Madness of Fincher
La storia del cinema ha spesso analizzato figure di uomini in preda a deliri di follia. Nel corso delle varie epoche questo tema ha cambiato molteplici forme. Un filone del cinema degli anni duemila ha indagato le alterazioni della mente umana, correlate alle pressioni della società contemporanea, agli obblighi sociali, alle mancate aspettative personali che l’individuo di oggi si trova a dover affrontare. Queste problematiche, associate alla frenesia del quotidiano, hanno notevolmente cambiato la visione del mondo e influenzato l’arte in generale.
Nella filmografia di David Fincher è sempre possibile rintracciare personaggi, situazioni ed eventi che non hanno a che fare con l’ordinario. Il regista statunitense ha affrontato più volte il tema della follia o meglio dell’alterazione psichica. Mi concentro su due pellicole in particolare, una del 1999 e una del 2014, rispettivamente Fight Club e Gone Girl; entrambi i film sono tratti da romanzi. In maniera diversa ha dipinto individui disturbati che giocano un ruolo fondamentale nell’andamento narrativo delle opere, da una parte Tyler Durden e dall’altra Emily Elliott-Dunne.

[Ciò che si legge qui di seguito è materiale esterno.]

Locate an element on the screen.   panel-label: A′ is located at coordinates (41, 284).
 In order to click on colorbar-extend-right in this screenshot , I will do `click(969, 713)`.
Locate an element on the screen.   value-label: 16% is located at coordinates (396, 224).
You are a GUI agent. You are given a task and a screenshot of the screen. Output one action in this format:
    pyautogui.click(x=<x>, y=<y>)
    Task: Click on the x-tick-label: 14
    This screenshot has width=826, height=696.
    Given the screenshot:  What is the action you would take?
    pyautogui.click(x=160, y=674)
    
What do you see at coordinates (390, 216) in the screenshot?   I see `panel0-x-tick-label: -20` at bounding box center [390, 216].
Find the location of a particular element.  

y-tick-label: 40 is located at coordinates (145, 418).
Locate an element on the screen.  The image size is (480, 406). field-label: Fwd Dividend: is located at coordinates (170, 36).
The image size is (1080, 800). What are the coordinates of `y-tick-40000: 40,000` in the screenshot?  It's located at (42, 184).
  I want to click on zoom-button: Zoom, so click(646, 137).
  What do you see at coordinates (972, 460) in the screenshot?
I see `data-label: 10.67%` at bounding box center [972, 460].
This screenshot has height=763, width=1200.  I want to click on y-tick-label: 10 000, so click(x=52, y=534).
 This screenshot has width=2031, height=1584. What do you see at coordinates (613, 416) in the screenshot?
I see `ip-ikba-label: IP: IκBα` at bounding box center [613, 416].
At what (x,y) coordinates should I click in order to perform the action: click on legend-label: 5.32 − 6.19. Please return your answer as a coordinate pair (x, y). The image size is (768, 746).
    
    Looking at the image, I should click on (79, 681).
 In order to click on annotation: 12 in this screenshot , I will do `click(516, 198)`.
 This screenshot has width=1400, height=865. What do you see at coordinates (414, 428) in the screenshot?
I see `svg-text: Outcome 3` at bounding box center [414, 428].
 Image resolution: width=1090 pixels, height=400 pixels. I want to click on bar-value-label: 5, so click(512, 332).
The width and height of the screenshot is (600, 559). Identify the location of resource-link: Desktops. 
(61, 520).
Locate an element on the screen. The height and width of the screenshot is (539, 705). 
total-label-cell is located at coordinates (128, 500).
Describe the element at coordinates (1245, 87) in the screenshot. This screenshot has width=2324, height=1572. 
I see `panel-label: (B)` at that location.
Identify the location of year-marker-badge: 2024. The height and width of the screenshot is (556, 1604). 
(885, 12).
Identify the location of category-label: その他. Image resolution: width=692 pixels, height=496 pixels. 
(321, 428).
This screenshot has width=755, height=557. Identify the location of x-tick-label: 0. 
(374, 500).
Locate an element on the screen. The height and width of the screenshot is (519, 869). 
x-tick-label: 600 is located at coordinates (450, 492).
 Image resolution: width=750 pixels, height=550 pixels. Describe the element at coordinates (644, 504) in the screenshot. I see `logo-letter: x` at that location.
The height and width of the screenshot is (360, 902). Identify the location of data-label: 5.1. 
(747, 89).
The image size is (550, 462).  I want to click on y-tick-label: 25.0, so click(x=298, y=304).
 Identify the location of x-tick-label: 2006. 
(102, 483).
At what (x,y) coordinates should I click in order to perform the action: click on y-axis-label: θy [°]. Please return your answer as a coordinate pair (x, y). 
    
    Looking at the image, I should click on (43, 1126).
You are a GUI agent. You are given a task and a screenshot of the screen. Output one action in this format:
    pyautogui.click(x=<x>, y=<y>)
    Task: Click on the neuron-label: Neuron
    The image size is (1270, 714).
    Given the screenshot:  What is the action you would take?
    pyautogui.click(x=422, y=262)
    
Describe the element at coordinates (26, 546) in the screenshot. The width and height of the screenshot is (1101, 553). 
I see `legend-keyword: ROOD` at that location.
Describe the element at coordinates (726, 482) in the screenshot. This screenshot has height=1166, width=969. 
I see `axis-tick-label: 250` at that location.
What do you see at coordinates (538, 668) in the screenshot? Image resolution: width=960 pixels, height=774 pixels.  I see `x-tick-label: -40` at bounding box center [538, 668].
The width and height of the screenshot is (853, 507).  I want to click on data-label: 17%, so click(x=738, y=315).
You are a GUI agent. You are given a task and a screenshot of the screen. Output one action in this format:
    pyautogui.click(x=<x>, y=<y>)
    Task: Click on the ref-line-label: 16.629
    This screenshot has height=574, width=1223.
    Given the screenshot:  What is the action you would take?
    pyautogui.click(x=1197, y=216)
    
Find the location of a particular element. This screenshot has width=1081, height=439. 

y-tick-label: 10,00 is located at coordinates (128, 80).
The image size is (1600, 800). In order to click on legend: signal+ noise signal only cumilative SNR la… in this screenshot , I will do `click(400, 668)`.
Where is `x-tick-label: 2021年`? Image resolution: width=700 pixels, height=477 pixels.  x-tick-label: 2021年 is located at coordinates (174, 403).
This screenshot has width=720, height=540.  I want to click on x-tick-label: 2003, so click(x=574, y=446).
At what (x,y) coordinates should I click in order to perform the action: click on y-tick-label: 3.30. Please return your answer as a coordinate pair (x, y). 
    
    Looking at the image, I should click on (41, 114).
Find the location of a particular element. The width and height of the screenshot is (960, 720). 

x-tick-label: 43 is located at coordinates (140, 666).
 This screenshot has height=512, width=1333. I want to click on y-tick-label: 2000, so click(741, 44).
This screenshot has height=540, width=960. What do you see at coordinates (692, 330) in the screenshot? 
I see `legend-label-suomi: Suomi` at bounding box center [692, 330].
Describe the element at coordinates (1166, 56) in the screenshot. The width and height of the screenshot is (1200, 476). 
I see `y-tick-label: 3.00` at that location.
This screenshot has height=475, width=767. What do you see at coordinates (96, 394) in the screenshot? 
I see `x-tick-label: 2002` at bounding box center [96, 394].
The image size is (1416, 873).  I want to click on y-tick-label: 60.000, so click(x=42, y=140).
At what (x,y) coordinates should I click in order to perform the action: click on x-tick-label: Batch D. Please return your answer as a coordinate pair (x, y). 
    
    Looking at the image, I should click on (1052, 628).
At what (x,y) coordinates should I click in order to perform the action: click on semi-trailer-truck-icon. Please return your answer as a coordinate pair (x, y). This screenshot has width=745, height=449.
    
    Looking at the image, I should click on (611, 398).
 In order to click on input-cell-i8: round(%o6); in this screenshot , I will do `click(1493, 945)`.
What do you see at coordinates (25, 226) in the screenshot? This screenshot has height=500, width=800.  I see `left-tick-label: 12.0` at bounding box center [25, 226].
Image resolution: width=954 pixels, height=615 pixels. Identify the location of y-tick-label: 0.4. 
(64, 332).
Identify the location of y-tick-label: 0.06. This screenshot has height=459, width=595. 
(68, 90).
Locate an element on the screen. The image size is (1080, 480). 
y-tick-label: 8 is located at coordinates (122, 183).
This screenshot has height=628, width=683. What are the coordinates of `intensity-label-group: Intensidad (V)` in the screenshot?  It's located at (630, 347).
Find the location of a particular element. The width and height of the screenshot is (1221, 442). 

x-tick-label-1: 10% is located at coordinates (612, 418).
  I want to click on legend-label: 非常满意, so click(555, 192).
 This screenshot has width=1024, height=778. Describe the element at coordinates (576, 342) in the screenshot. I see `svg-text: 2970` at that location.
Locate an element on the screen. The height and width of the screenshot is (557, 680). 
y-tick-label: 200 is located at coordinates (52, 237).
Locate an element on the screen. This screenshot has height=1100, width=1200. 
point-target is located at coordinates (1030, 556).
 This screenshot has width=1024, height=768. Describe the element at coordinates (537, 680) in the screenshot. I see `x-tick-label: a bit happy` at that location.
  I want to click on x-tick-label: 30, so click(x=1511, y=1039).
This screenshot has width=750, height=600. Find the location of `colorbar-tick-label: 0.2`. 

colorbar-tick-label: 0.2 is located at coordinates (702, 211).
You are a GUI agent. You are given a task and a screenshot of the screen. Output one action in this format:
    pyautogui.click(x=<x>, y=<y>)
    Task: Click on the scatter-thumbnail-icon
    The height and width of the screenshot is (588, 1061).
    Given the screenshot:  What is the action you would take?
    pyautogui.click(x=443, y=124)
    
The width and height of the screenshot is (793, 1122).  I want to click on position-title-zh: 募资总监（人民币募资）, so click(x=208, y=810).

Fight Club racconta le vicende di un protagonista senza nome, insoddisfatto dalla vita moderna, il vero e proprio yuppie americano. Il protagonista inizia a frequentare gruppi d’ascolto e fa la conoscenza di Tyler Durden. Tra i due nascerà una bizzarra e curiosa amicizia al punto che fonderanno un “fight club”, un luogo di aggregazione per uomini alienati pronti a combattere fino alla morte pur di sconfiggere il loro nemico giurato. Solo alla fine si scoprirà che non esiste nessun Tyler Durden, la conoscenza dell’uomo è solo frutto dell’immaginazione del protagonista che materializza il suo alter-ego.
Il protagonista è continuamente combattuto, indeciso se cedere alla sua parte iraconda e sfrontata, consapevole dell’eccessiva instabilità “dell’altro uomo”. La figura di Durden rientra nelle tipologie di altro possibile rispetto a se stessi; talmente forte e radicato nella mente del protagonista che lo umanizza, lo rende vivo, interagisce con lui, lo compromette nei rapporti sociali e nelle scelte quotidiane. L’alter-ego diventa la fonte di sopravvivenza per il protagonista, l’ancora di salvezza per una vita che l’ha già annullato.
Gone Girl racconta la storia di Nick Dunne. Il giorno del suo quinto anniversario il protagonista rientra in casa e non trova la moglie ma solo i segni di una colluttazione sul pavimento. La pressione mediatica sulla scomparsa di Amy porta a una distorsione pubblica della verità, tutti credono che sia Nick il colpevole dell’omicidio della moglie. La verità si scoprirà solo a metà film, Amy è viva e ha programmato la sua morte per vendicarsi del marito fedifrago e attuare il suo piano di vendetta.
La follia di Amy è descritta con le tipiche caratteristiche di un’alterazione mentale, talmente ossessionata dai tradimenti del marito che non decide mai di lasciarlo; anzi, è fermamente convita che dopo la sua presunta scomparsa Nick tornerà fedele e totalmente devoto.
Il cineasta statunitense costruisce due thriller adottando però delle narrazioni differenti. Tyler Durnen è inserito nel racconto come un personaggio reale che aderisce totalmente alla realtà della diegesi e solo nel finale si scopre essere frutto dell’immaginazione del protagonista. Amy, invece, fino a quasi metà film è descritta come una fidanzata amorevole e con un ménage di coppia perfetto. Il colpo di scena a metà film dichiara la sua instabilità nell’architettare un piano folle che prevede un presunto rapimento e omicidio. L’assurdità di questo piano si acuisce quando la protagonista si macchierà di omicidio, non premeditato ma necessario, per portare a termine la vendetta.
In queste pellicole il regista non racconta il “pazzo” ma si concentra sulla scrittura di figure istigate o costrette a sfociare in comportamenti folli a causa delle situazioni legate alla quotidianità. Nel cinema di Fincher la follia diventa spesso la trasfigurazione di una mancata richiesta d’aiuto o è il macguffin hitchcockiano necessario per cominciare la narrazione.